Siempre hemos pensado o nos han hecho pensar, que el flúor es el gran protector contra la caries, un oligoelemento natural que participa en la mineralización de huesos y dientes pero que en exceso puede causar manchas, debilitamiento óseo, dolor en articulaciones e incluso vómitos, náuseas o diarrea, especialmente en niños. Filip Van, CEO fundador de la firma cosmética natural Di Oleo, ubicada en El Puerto de Santa María (Cádiz), nos cuenta qué alternativas tiene el flúor en nuestras pastas de dientes y qué otros problemas puede ocasionar si lo usamos más de lo debido.
La salud bucal debería basarse en el equilibrio y no en el exceso. El flúor en si mismo no es malo ni supone un peligro para nuestros dientes, el problema está en que muchas veces no es necesario y se produce un exceso que nos perjudica más que beneficiarnos: “Todos nosotros ya obtenemos flúor gracias a una alimentación equilibrada que incluye agua, pescados, tés y ciertos vegetales, estas cantidades añadidas que vienen en aguas envasadas, suplementos y sales fluoradas, además de no ser necesarias pueden ocasionarnos problemas a nivel articular, intestinal o incluso más caries, que es lo que se supone que queremos prevenir con el plus de flúor que contienen algunas pastas de dientes” – sostiene Filip Van, CEO de Di Oleo, firma gaditana de cosmética natural que comercializa pastas dentales, enjuagues bucales y cepillos de bambú para niños y adultos, además de otros no relacionados con la higiene bucal.


En realidad, el flúor es un oligoelemento natural que interviene en la mineralización de nuestros huesos y dientes. En cantidades controladas, refuerza el esmalte dental y lo hace más resistente a los ácidos producidos por las bacterias, razón por la que se empezó a añadir flúor tanto en el agua potable como en los productos dentales. Como ya hemos dicho, el problema está en que hay un exceso de este en muchas personas, acumulación que puede derivar en fluorósis dental, con manchas blancas y marrones en dientes en el mejor de los casos: “El flúor no es necesario en una pasta dental si llevas una buena higiene oral y consumes suficiente flúor con la dieta, pero tampoco en caso de deficiencia soluciona nada el flúor que viene en estos productos, es algo que debe evaluar un médico para llegar a un diagnóstico y solución”- añade Filip.

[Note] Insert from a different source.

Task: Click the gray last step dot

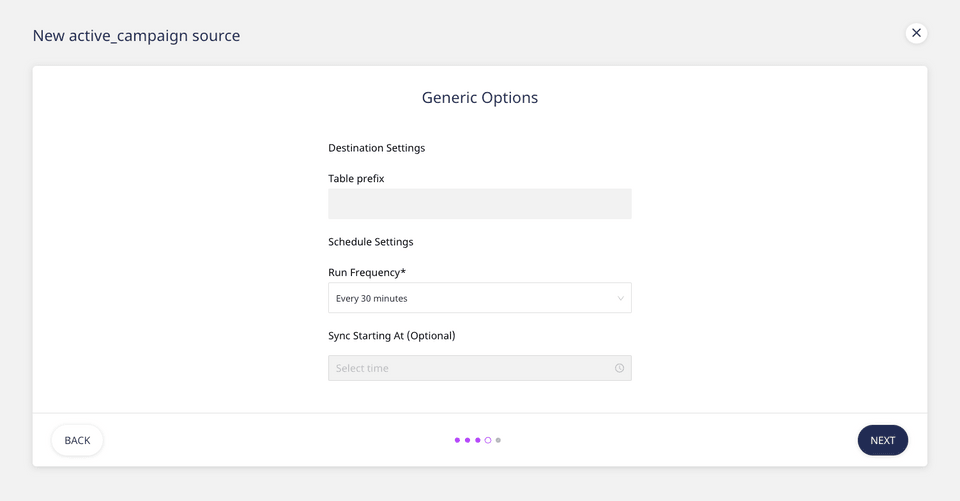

Alternativas al flúor que realizan la misma función en nuestros dientes
Existen en el mercado numerosas marcas que venden pastas dentales sin flúor con ingredientes que remineralizan el esmalte (caso del carbonato cálcico), combaten la placa bacterial (xilitol) o equilibran el pH bucal estimulando además la saliva, refrescando y desinflamando, como en este último caso los aceites esenciales de menta y caléndula.

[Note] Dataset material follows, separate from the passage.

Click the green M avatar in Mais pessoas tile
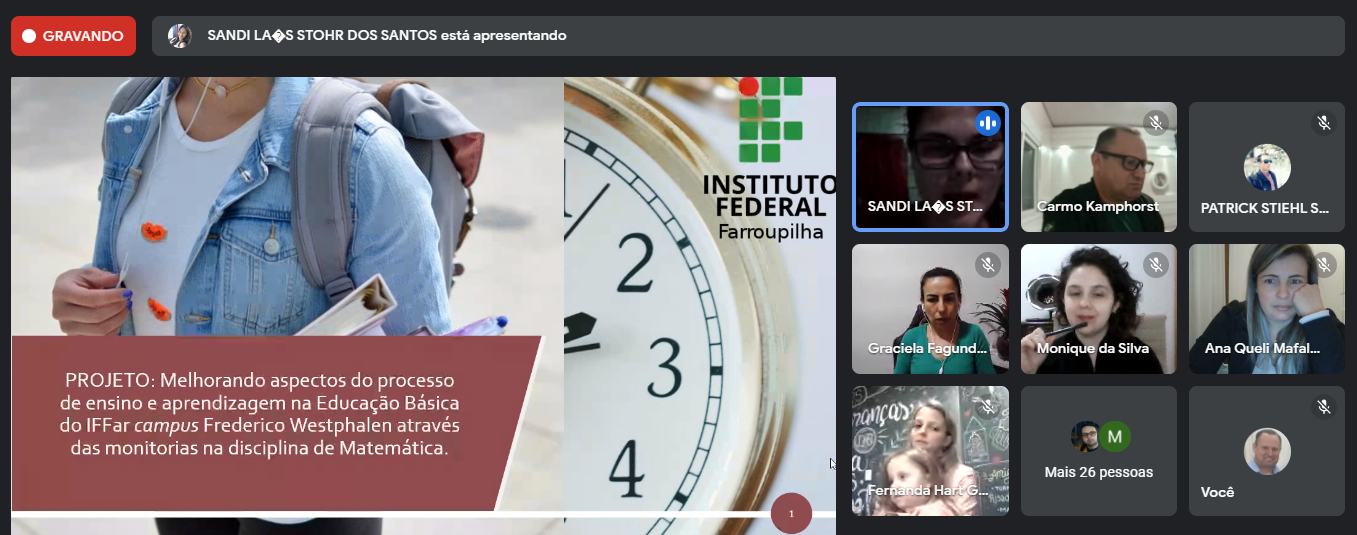1357x535 pixels. pyautogui.click(x=1115, y=437)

“Nosotros somos fabricantes de pasta de dientes y es algo que sabemos, también existe evidencia científica, la remineralización no depende únicamente del flúor, también de la pasta empleada. Si esta está bien formulada con los ingredientes que debe tener y además tenemos una saliva sana y una buena y diaria higiene bucal, los dientes podrán protegerse y regenerarse de manera natural sin necesidad de nada más”.

La conclusión y consejo de Di Oleo
Hay millones de personas en el mundo que usan pastas sin flúor y mantienen una salud dental excelente, incluso muchos dentistas hoy en día reconocen que los pacientes no necesitan flúor en su pasta dental. Lo más importante es la rutina, cepillarse correctamente, usar hilo dental, mantener una dieta equilibrada y evitar azúcares constantes: “Insistimos en que el flúor por no es malo per se, pero creemos que es mucho mejor apostar por alternativas naturales, personalizadas y transparentes con dentífricos que apoyen la remineralización natural, fortalezcan las encías y el microbioma oral” – comenta Filip Van.